⟨
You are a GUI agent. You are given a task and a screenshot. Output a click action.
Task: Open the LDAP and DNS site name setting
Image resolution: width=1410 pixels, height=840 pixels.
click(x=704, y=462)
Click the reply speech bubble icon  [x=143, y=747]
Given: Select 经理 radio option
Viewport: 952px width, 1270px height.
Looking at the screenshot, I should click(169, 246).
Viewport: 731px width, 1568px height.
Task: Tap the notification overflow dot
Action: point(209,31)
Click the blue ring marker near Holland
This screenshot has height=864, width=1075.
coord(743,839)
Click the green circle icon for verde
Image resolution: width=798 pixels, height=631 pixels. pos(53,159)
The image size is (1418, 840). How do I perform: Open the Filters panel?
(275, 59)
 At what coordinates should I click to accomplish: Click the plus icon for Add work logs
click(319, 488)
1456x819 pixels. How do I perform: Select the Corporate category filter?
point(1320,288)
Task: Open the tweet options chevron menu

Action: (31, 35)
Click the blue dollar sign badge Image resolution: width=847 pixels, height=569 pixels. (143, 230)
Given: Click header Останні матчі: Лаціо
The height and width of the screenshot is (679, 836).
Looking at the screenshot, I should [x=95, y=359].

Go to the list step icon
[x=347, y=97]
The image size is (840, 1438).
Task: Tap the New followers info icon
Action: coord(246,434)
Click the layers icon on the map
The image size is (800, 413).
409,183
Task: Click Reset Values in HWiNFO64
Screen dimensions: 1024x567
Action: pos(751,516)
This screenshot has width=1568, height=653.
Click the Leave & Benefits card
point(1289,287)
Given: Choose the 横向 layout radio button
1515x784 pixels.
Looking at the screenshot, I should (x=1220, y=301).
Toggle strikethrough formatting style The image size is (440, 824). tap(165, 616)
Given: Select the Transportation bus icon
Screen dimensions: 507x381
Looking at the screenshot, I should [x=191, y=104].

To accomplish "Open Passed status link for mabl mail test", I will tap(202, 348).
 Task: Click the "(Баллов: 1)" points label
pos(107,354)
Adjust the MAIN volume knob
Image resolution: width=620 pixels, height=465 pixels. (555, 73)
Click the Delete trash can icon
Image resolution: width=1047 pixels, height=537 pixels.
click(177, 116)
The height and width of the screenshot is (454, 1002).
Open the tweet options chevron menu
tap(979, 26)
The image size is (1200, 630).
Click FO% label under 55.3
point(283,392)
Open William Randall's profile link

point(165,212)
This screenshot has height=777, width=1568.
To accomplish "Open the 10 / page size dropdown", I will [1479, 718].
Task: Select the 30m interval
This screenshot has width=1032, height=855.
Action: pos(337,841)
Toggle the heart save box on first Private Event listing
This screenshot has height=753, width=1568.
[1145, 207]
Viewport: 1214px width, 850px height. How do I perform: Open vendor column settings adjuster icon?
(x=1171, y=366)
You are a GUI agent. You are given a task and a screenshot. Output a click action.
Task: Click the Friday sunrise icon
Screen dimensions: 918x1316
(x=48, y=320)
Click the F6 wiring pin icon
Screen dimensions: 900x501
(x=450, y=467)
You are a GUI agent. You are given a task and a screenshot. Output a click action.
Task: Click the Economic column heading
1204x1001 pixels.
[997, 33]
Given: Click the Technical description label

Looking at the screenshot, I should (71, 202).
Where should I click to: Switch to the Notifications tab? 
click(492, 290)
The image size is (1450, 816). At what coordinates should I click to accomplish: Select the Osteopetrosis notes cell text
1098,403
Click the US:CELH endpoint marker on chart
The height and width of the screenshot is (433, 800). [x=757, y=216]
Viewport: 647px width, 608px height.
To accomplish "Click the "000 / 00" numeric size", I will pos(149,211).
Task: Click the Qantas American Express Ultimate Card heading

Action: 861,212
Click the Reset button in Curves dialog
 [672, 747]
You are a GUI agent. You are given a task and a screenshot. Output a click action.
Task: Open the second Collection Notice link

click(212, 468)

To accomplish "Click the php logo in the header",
⟩
- GIVEN INSTRUCTION
Copy the records word for word from the line with "Click the blue dollar" up to and including the line with "will [1479, 718].".

- TASK RESPONSE
Click the blue dollar sign badge Image resolution: width=847 pixels, height=569 pixels. (143, 230)
Given: Click header Останні матчі: Лаціо
The height and width of the screenshot is (679, 836).
Looking at the screenshot, I should [x=95, y=359].

Go to the list step icon
[x=347, y=97]
The image size is (840, 1438).
Task: Tap the New followers info icon
Action: coord(246,434)
Click the layers icon on the map
The image size is (800, 413).
409,183
Task: Click Reset Values in HWiNFO64
Screen dimensions: 1024x567
Action: pos(751,516)
This screenshot has width=1568, height=653.
Click the Leave & Benefits card
point(1289,287)
Given: Choose the 横向 layout radio button
1515x784 pixels.
Looking at the screenshot, I should (x=1220, y=301).
Toggle strikethrough formatting style The image size is (440, 824). tap(165, 616)
Given: Select the Transportation bus icon
Screen dimensions: 507x381
Looking at the screenshot, I should [x=191, y=104].

To accomplish "Open Passed status link for mabl mail test", I will tap(202, 348).
 Task: Click the "(Баллов: 1)" points label
pos(107,354)
Adjust the MAIN volume knob
Image resolution: width=620 pixels, height=465 pixels. (555, 73)
Click the Delete trash can icon
Image resolution: width=1047 pixels, height=537 pixels.
click(177, 116)
The height and width of the screenshot is (454, 1002).
Open the tweet options chevron menu
tap(979, 26)
The image size is (1200, 630).
Click FO% label under 55.3
point(283,392)
Open William Randall's profile link

point(165,212)
This screenshot has height=777, width=1568.
To accomplish "Open the 10 / page size dropdown", I will [1479, 718].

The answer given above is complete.